You showed up again in my dreams but you were busy. I couldn’t get to you. Preoccupied, I could only watch you from afar. Giving your sister ideas on a portrait you wanted her to paint, I sat in the distance gazing at you. Laughing and talking with your family, I watched as you talked on the phone handling business. I couldn’t get to you. Enjoying your family in this huge cabin, doing activities and cooking. I loved knowing you were close but not close enough to fully receive. I’m doing my best to figure out what God is showing me here, is it not yet or is it not with this person? Or is it even God at all?
I found myself being consumed with the thought of you. In the past I’ve been able to block you out but as the dreams come more frequently, without my doing it’s becoming more difficult to shut you out. Scrolling down my YouTube timeline, I see all these videos of “He’s the One” or “God is showing you your spouse.” It feels so odd because I’ve never looked into videos with such topics. I could not get to you in my last dream and I didn’t want to. It was odd seeing you from such a close distance but our lives were not meeting. I’ve always asked God to remove you from my mind and I do my best to keep moving forward and bring my attention to reality.
My goodness! How can I possibly love someone that left me? High and dry, no notice just gone! I don’t feel stupid yet the situation of it all feels so diabolical. I laid in a dream state for most of the day, resting my body and eyes. I needed an escape that was beneficial. Cleaning the house, jamming to music, eating some leftovers while watching YouTube. You were there. I say “you were there” very lightly because it’s more so my mind not being able to let you go. I’ve not heard from you in almost two years, so you’ve done nothing to lead me on.

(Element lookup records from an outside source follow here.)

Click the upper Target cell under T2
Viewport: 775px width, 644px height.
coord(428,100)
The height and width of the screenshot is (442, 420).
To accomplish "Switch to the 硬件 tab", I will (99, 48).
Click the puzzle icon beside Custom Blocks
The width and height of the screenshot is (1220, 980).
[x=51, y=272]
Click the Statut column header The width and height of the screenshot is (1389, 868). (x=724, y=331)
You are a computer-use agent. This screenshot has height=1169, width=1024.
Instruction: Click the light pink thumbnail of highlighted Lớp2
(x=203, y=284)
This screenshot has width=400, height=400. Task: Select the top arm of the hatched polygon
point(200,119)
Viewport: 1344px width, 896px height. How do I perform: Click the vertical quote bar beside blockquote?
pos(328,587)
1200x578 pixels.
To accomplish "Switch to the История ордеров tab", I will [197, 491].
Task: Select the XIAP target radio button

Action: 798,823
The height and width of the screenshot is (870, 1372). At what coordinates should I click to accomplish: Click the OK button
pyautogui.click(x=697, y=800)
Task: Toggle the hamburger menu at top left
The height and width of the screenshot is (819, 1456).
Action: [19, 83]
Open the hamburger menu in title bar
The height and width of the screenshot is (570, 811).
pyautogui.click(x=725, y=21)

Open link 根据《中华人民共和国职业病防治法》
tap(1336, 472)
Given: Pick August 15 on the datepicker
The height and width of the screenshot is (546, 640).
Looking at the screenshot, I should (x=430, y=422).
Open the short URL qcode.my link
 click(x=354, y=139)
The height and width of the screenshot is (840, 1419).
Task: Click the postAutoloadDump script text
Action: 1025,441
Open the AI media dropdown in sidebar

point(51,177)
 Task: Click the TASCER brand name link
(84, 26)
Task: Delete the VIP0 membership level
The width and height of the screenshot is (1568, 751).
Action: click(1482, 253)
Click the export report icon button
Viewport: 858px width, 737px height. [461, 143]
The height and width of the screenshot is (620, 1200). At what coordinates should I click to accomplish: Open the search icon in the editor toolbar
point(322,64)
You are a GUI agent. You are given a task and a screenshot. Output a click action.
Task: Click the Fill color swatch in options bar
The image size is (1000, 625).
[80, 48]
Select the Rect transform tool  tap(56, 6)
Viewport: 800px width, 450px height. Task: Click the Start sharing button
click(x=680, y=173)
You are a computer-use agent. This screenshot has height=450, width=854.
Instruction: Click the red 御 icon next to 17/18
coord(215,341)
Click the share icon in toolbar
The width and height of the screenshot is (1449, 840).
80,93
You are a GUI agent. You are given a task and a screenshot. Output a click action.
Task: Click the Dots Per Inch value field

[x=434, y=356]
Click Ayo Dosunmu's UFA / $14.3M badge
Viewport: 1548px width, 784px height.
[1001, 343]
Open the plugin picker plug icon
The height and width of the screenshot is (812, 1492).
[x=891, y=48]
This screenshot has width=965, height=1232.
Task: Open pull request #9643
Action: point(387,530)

I was doing so well! The dreams were minimal at best and the bounce back was in a matter of days. I had finally detached. What happened?! Was I not careful enough at guarding my mind? Is God bringing you back up? I don’t want to assign God’s name to this mess because it feels so exhausting. I’m proud of myself because what I have not done is try to insert myself into your life. Staying in my lane, focused on what I need to be doing. I’m relying on God before anything else. I know He loves me just as much as He loves you. He takes care of me just as much as He takes care of you.
I continue to pray for you and your life and every single person in your life. I have to give you to God if I’m going to be set free. God knows deep down I want you to be in my life for as long as He says. It hurts to think that time was up years ago and I’ll never have that with you. Please God give me the strength to let go! I don’t want to torture myself any longer.